Winter in upstate New York is cold. it numbs your toes, freezes your cheeks, and reddens your nose. During my New York childhood, good mothers like mine bundled up their children to the point of mummification before sending them out to play in the glorious snowdrifts after a blizzard. My wraps included a pink scarf around my face, a jacket with a hood, snow pants that swished with every step, boots, and the de rigueur two pairs of mittens.

These days, kids wear Polartec or down-filled gloves, but I wore knitted mittens. “Thumb in the thumb hole, fingers all together. This is the song we sing in mitten weather.’ I can still hear my mother reciting this poem as she helped me to put on my mittens when I was little.

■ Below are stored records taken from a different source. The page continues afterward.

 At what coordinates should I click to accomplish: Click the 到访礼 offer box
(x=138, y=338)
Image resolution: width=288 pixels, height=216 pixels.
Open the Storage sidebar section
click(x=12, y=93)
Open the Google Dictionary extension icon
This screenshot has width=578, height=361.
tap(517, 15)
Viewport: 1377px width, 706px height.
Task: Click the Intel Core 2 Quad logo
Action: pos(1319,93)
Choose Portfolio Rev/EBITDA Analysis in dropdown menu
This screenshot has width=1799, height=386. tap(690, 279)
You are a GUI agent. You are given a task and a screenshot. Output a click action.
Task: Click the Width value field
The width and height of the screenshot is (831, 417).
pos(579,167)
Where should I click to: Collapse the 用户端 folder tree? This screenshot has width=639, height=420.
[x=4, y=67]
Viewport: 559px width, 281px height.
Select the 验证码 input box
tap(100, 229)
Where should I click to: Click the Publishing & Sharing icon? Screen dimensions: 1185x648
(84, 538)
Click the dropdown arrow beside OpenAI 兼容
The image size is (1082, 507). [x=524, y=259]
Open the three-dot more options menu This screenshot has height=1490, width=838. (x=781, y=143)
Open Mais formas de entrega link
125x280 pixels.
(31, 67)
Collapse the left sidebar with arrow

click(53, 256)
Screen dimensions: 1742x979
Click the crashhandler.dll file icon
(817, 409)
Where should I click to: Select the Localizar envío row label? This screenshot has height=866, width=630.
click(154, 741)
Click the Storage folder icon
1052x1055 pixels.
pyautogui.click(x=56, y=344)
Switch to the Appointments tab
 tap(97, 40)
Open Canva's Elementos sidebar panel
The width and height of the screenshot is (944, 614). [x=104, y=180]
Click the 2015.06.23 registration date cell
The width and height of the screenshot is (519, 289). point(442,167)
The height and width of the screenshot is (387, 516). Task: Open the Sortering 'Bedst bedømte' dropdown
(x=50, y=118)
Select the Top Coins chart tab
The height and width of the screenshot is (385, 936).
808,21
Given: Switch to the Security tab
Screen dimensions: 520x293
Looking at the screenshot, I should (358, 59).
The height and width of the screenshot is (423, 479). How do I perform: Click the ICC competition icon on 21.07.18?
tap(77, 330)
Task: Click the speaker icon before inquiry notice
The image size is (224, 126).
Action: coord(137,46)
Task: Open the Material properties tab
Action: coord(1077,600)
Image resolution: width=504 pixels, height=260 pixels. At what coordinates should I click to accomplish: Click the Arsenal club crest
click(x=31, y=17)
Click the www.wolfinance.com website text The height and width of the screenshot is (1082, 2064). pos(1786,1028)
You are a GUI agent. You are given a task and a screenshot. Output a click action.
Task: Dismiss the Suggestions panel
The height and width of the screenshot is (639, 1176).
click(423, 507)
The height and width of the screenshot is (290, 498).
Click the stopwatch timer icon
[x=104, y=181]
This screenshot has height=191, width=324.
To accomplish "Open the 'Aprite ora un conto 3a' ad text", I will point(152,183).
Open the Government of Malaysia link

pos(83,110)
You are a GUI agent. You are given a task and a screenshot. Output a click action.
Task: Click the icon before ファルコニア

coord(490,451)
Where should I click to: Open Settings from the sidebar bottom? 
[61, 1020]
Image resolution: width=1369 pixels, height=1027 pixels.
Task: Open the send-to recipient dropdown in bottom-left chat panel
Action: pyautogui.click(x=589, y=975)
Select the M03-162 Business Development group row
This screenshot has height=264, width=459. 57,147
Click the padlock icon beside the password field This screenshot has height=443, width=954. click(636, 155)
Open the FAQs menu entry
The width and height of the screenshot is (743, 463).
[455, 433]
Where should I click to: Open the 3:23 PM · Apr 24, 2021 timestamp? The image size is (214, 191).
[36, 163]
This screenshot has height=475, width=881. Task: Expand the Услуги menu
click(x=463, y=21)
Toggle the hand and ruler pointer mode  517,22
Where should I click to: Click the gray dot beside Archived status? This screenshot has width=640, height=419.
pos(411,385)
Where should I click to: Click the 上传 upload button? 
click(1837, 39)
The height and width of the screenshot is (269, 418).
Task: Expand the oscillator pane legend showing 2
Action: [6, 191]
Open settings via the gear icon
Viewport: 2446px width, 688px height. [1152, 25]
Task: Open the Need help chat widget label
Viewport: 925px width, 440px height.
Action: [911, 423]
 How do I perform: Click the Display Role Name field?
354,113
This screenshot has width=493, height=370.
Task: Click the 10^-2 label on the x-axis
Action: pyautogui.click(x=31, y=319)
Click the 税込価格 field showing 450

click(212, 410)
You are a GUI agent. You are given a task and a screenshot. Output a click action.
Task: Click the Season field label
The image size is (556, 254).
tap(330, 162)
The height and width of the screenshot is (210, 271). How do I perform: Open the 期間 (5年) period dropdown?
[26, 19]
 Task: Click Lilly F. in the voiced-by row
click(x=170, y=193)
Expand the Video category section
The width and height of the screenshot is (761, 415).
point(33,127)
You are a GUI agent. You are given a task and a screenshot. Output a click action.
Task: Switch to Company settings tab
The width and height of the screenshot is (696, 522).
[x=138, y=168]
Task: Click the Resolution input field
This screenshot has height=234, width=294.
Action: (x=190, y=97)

My mittens were red, hand-knitted by my mother. They matched the little red magnifying glass my parents had given me. I used to catch snowflakes on my mittens and admire their delicate perfection through my magnifying glass. They looked so beautiful, sharp, and clear against the red background. When the cold finally succeeded in seeping through my mother’s bundling, I would go inside. By the time I had finished taking off my wet and snow-encrusted wraps in the basement, Mom would have hot chocolate ready for me in one of the Santa mugs.      

All these things are bundled together–warm, bright, love-made mittens, fun and wonder in the snow, and the warmth and coziness of home as I remember my childhood. The thread that runs through them all is my mother, knitting mittens, making hot chocolate, being there.

The longer I live, the more I realize that the security I enjoyed in childhood is not available to every child. My mother was so consistently there for me that I could take her for granted. That freed me to focus on the work of childhood–play, learning, and growing up.

Such a simple thing, this being there. To the uninitiated, it even looks rather boring. However, to be someone a child can count on is heroic. It requires thousands of sacrifices, the deferment of countless dreams and gratifications, saying “No,” and “Later” to many goals and activities.

My mother was there for my sister, my brother, and me, but she didn’t stop with us. She went on to be there for her grandchildren when they needed her. This is my mother’s legacy to me–a quiet, steady faithfulness as even as the stitches in her knitting that has enabled me in turn to be there for my own children. And yes, I made red mittens for them.

Tell, me, who taught you to knit? How does knitting help you to “be there” for others? I’d love to hear about it.